Actualités Normandie

Professeur dans un lycée d'Evreux : « Il y a un traumatisme partagé par toute l’Éducation Nationale ». 

20 octobre 2020 à 10h00 Par Joris CRISTAL
Crédit photo : Pixabay

Quelques jours après la tragédie de Conflans-Sainte-Honorine près de Paris qui a vu un homme habitant Evreux assassiner sauvagement un professeur, un enseignant de lettres modernes en poste dans l'Eure témoigne.

« L'ensemble de la profession est choquée. Il y a un traumatisme partagé par toute l’Éducation Nationale ». Quelques jours après l'attentat de Conflans-Sainte-Honorine (Un professeur a été assassiné par un jeune tchétchène radicalisé d’Evreux à la suite d'un cours sur la liberté d'expression), Laurent Baussier, enseignant de lettres modernes au lycée Modeste Leroy à Evreux, est encore sonné. Professeur depuis le début des années 90, celui qui est aussi représentant syndical pour Force Ouvrière, constate depuis quelques années que « nous sommes passés dans un niveau d'attaques contre l'institution sans commune mesure ». Pas forcément une montée en puissance de la violence mais une remise en cause de la parole et de l'autorité de l'enseignant.

Écouter le podcast

Pour Laurent Baussier, il est capital d'avoir le soutien de l'institution.
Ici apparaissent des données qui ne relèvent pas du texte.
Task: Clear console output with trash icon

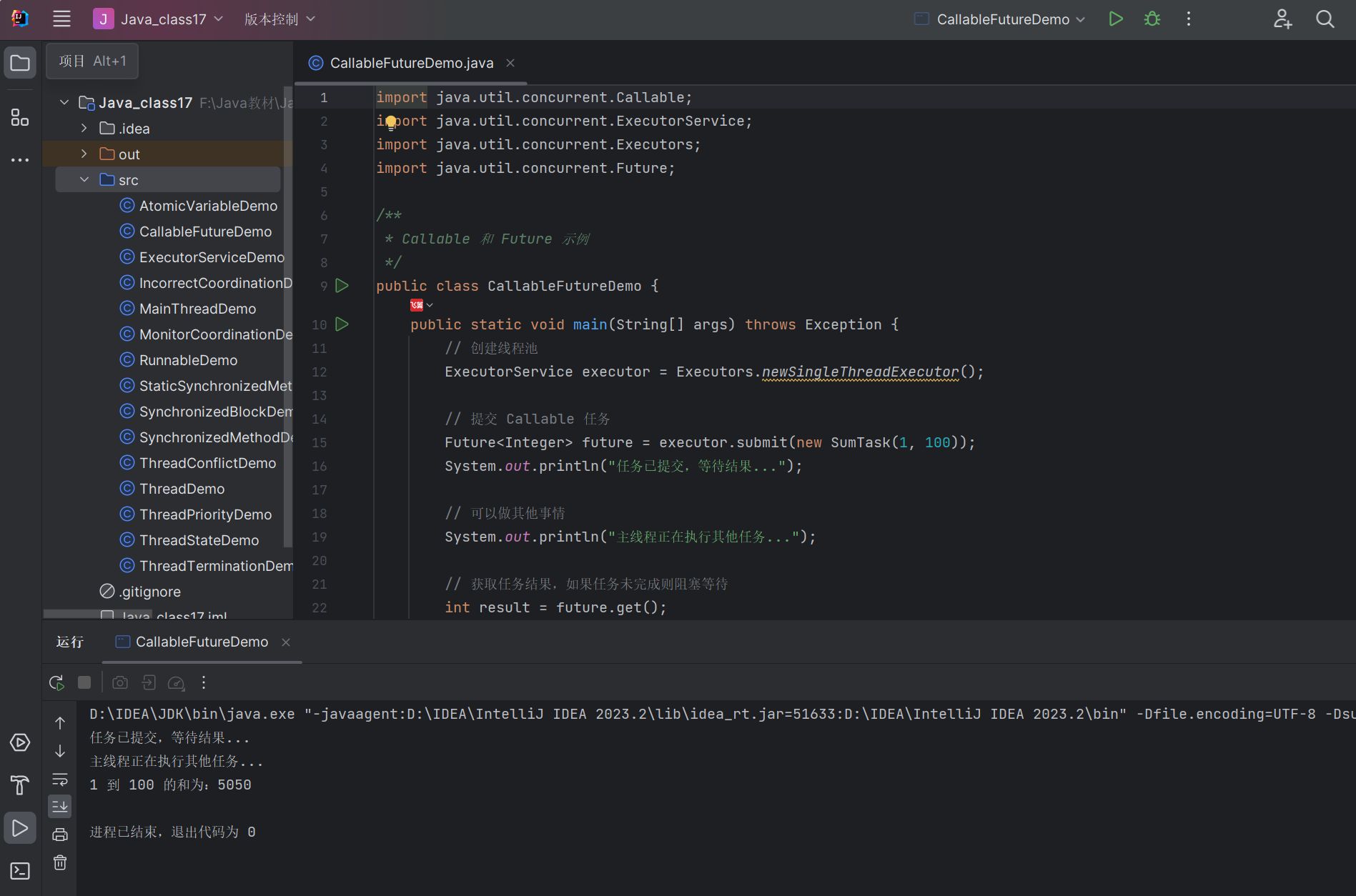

Il faut que l’Éducation Nationale affiche son soutien aux enseignants. « Pas seulement de façon orale. Il y a des moyens simples pour y arriver, comme la mise en œuvre du statut même des enseignants et des chefs d'établissements. Le statut de la fonction publique prévoit que l'autorité doit protection à ses fonctionnaires ».

Si Samuel Paty était professeur d'histoire-géographie, c'est bien toute la profession, qui se retrouve exposée. « Les profs de SVT, de lettres... Tous, à un moment donné dans leur carrière, ont été contestés notamment sur des vérités scientifiques, parfois menacés. C'est très déstabilisant », conclut Laurent Baussier.